Cholecystectomy is an effective treatment of gallstones. Nevertheless, recurrence of biliary symptoms following cholecystectomy, either laparotomic or laparoscopic, is quite common. Causes are either biliary or extrabiliary. Symptoms of biliary origin chiefly depend on bile duct residual stones or strictures. Rarely, they depend on stone recurrence in a gallbladder remnant. Diagnosis of gallstone recurrence in gallbladder remnant is difficult, mainly arising from ultrasonography, computed tomography, magnetic resonance cholangiopancreatography and endoscopic retrograde cholangiopancreatography.Incomplete gallbladder removal may be either voluntary or inadvertent: in the first case, it is performed to remove gallstones without dissecting a difficult Calot’s triangle or an excessively bleeding posterior wall of gallbladder caused by liver cirrhosis.
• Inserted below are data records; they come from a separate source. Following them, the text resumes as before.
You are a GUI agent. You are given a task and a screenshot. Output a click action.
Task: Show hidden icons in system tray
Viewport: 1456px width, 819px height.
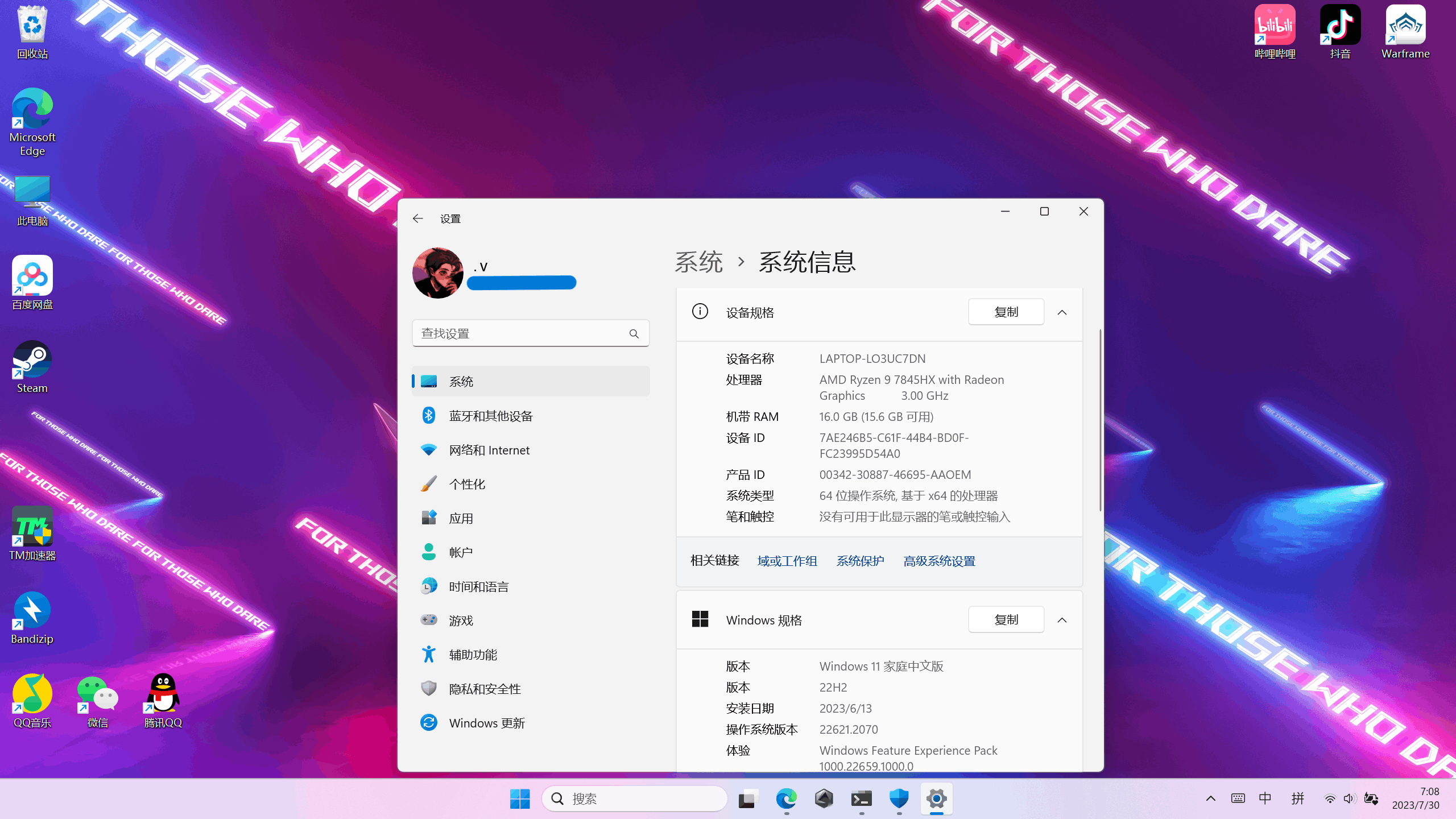click(1211, 799)
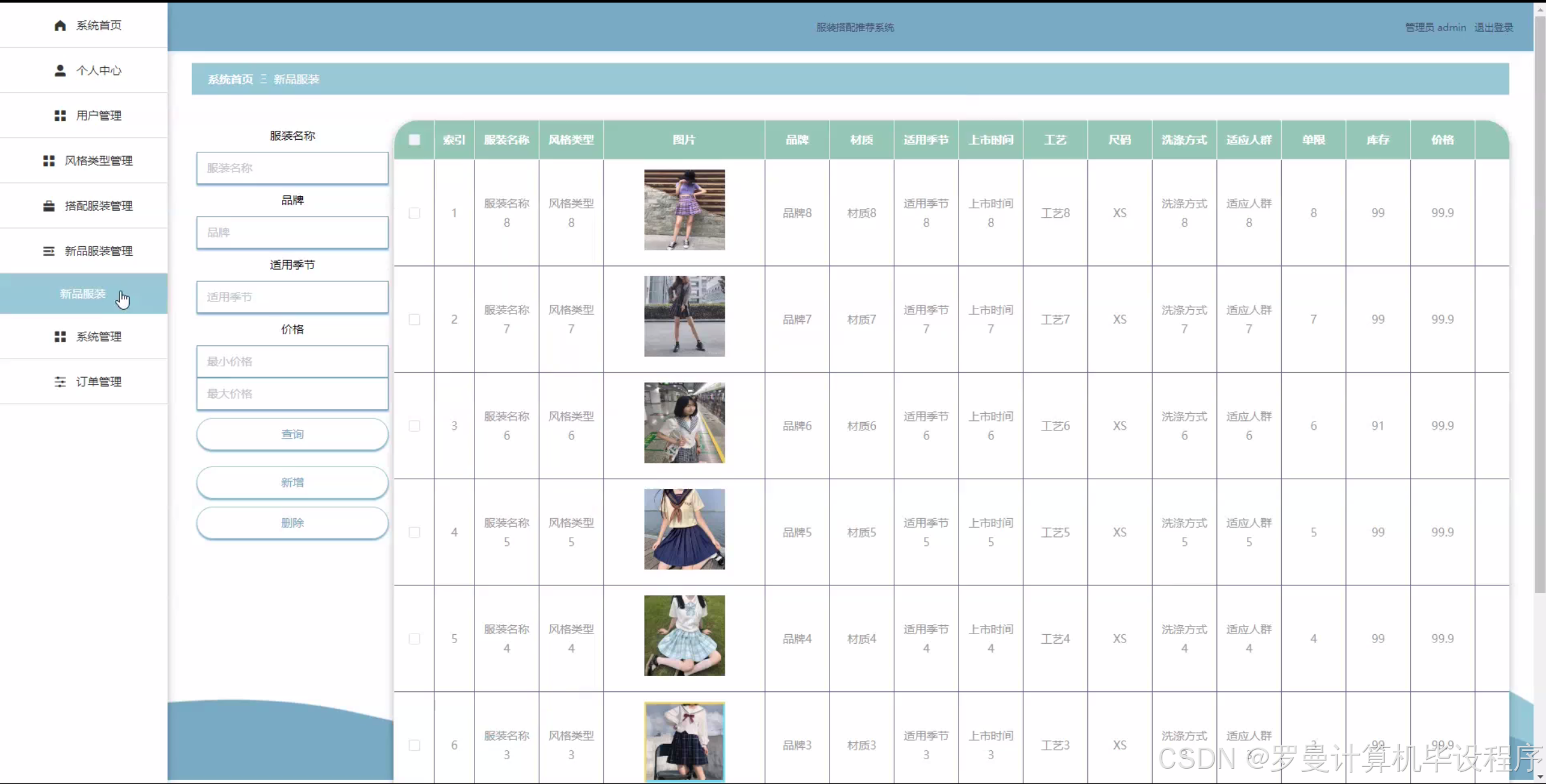The height and width of the screenshot is (784, 1546).
Task: Click the 最小价格 input field
Action: point(292,361)
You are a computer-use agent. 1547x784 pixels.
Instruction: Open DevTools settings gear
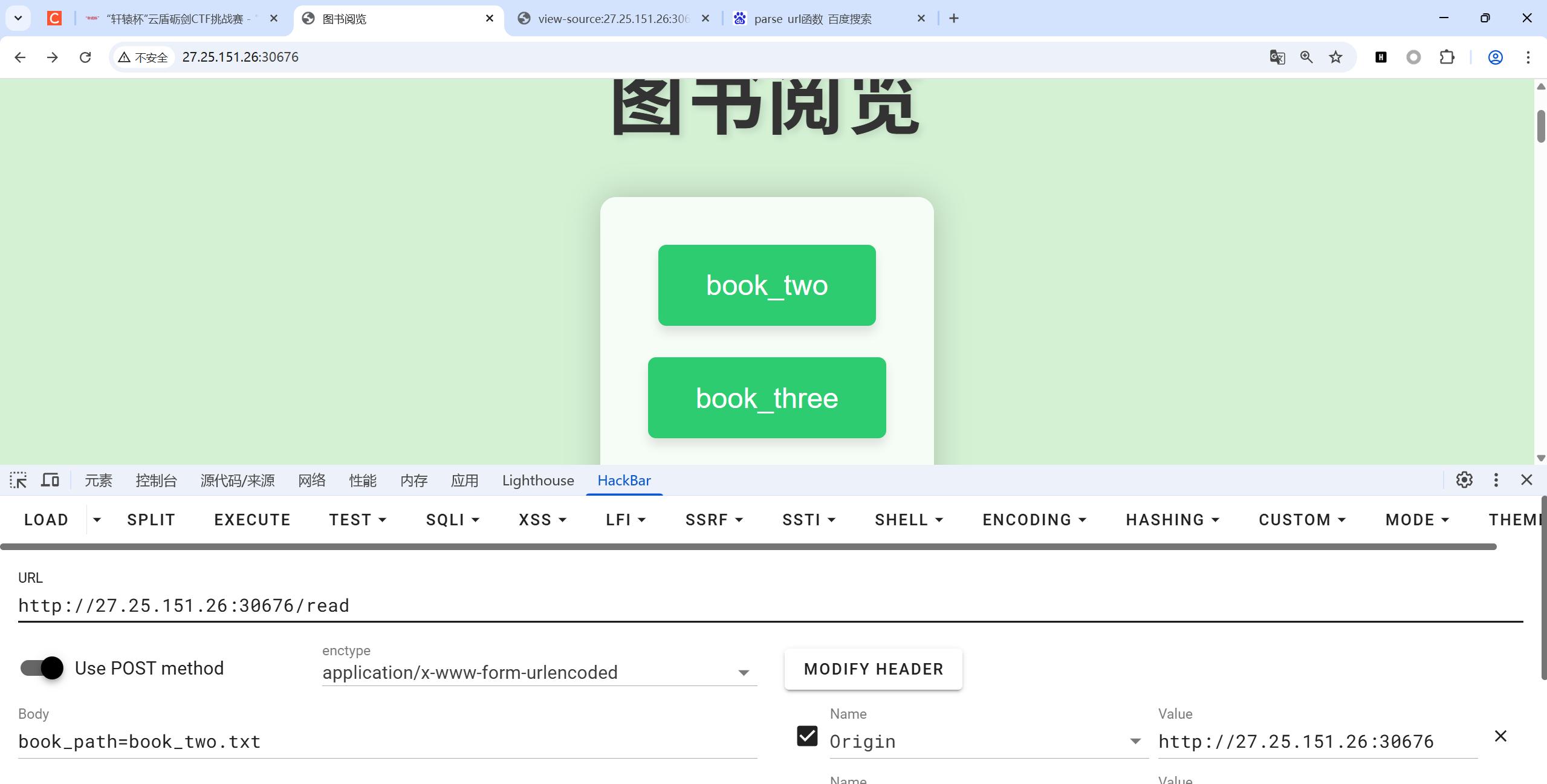1464,481
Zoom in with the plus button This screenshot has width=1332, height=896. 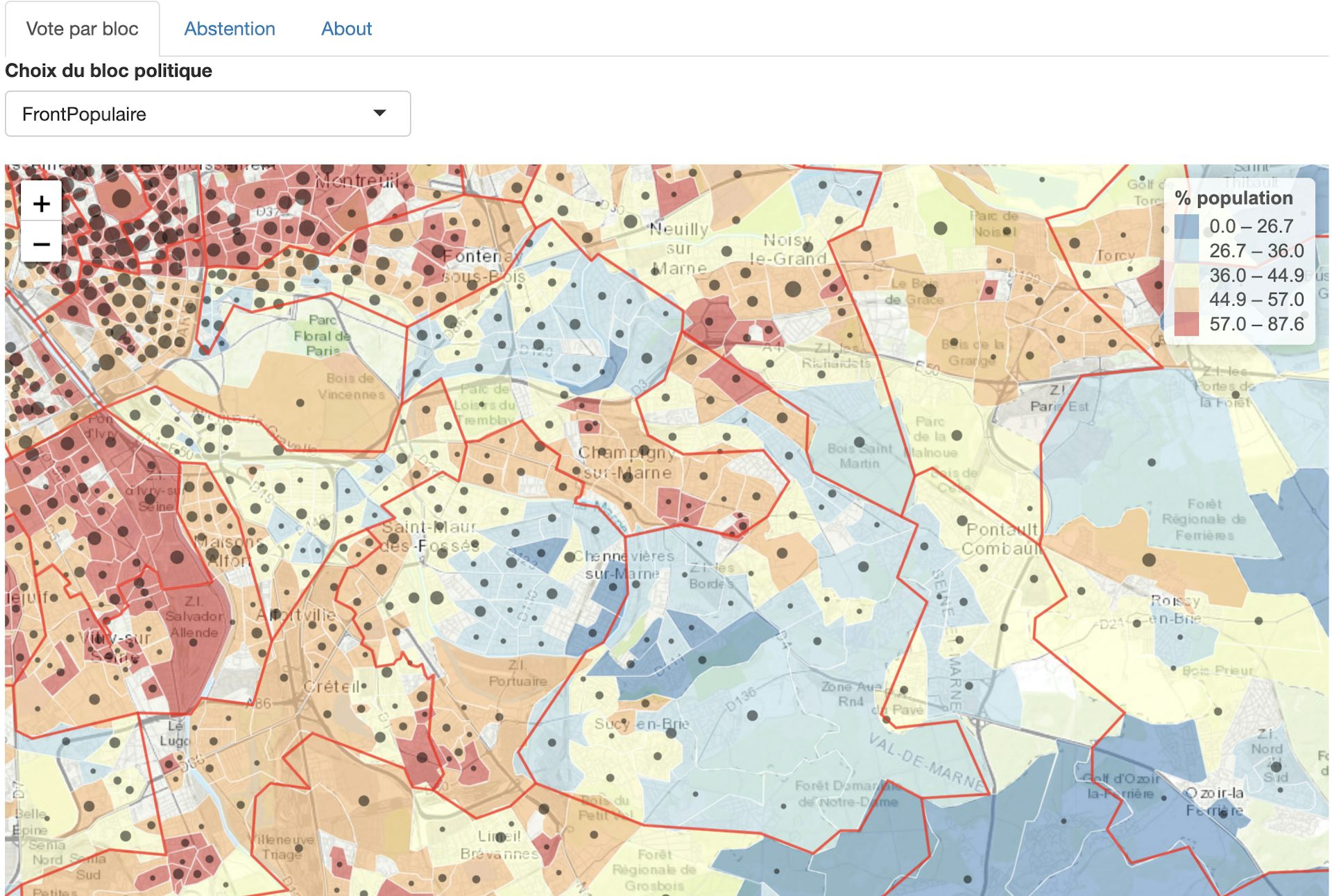tap(42, 203)
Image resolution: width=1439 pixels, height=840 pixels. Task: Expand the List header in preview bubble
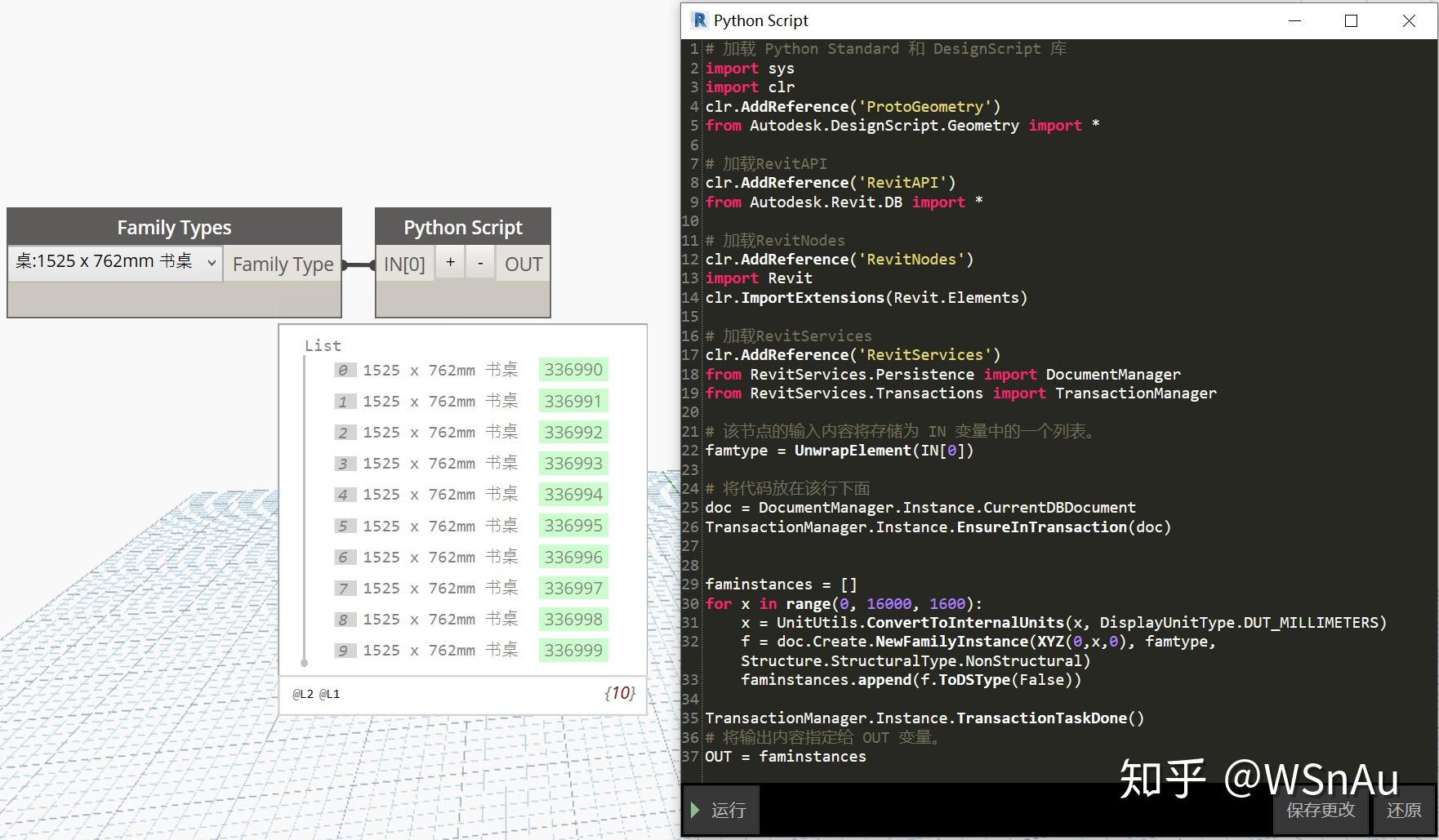[x=322, y=344]
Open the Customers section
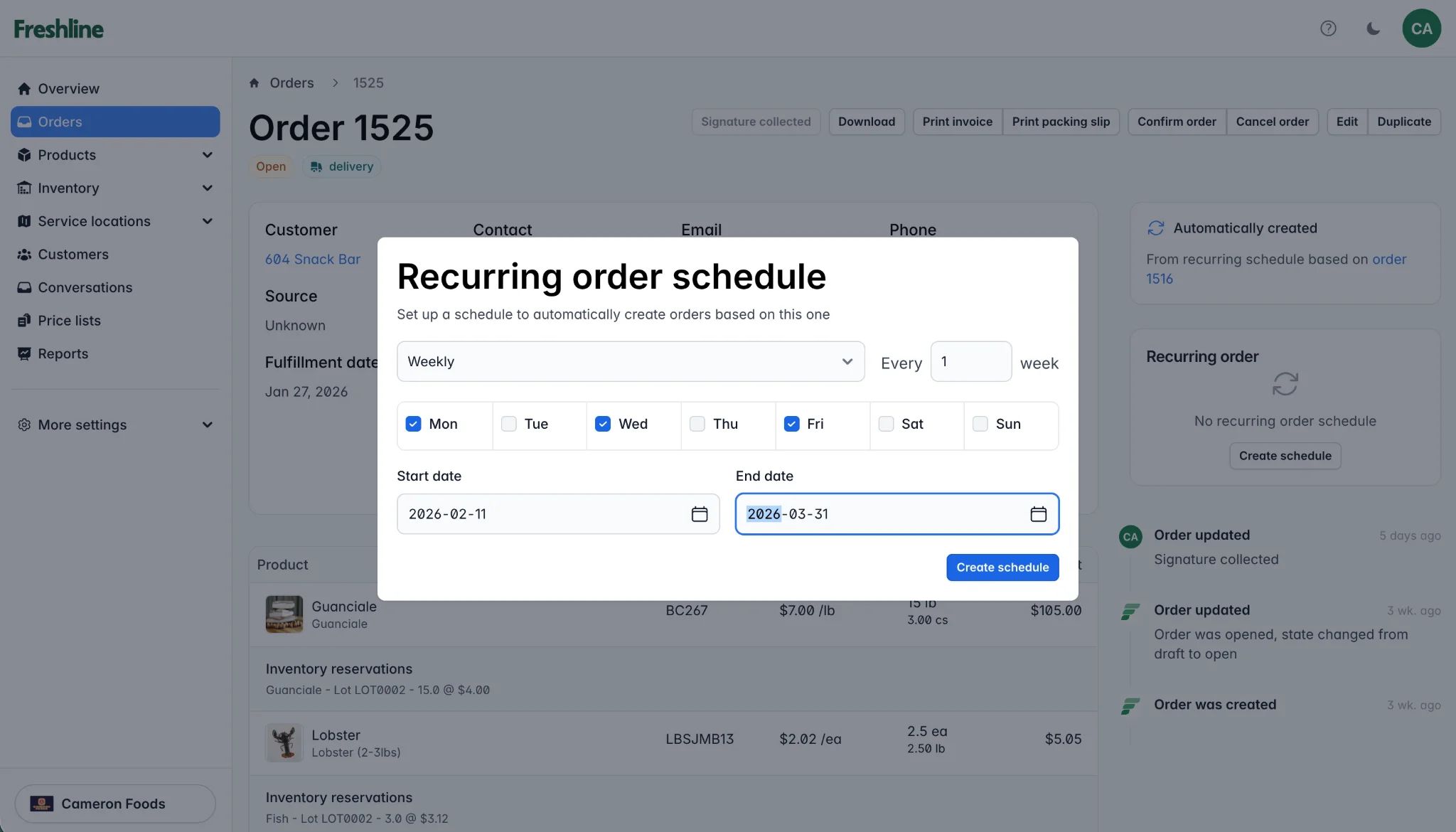The image size is (1456, 832). (x=73, y=255)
Available data do not support the hypothesis that laparoscopic cholecystectomy entails an increased incidence of this condition, in spite of some opposite opinions. Treatment of lithiasis in gallbladder remnants is chiefly surgical. Although technically demanding, completion cholecystectomy can be safely performed in a laparoscopic way. We report a case of stone relapse in a gallbladder remnant, discovered 16 years following laparoscopic cholecystectomy and successfully treated by laparoscopic completion cholecystectomy. We furthermore review literature data in order to ascertain whether recent large diffusion of laparoscopic surgery causes an increase of such cases.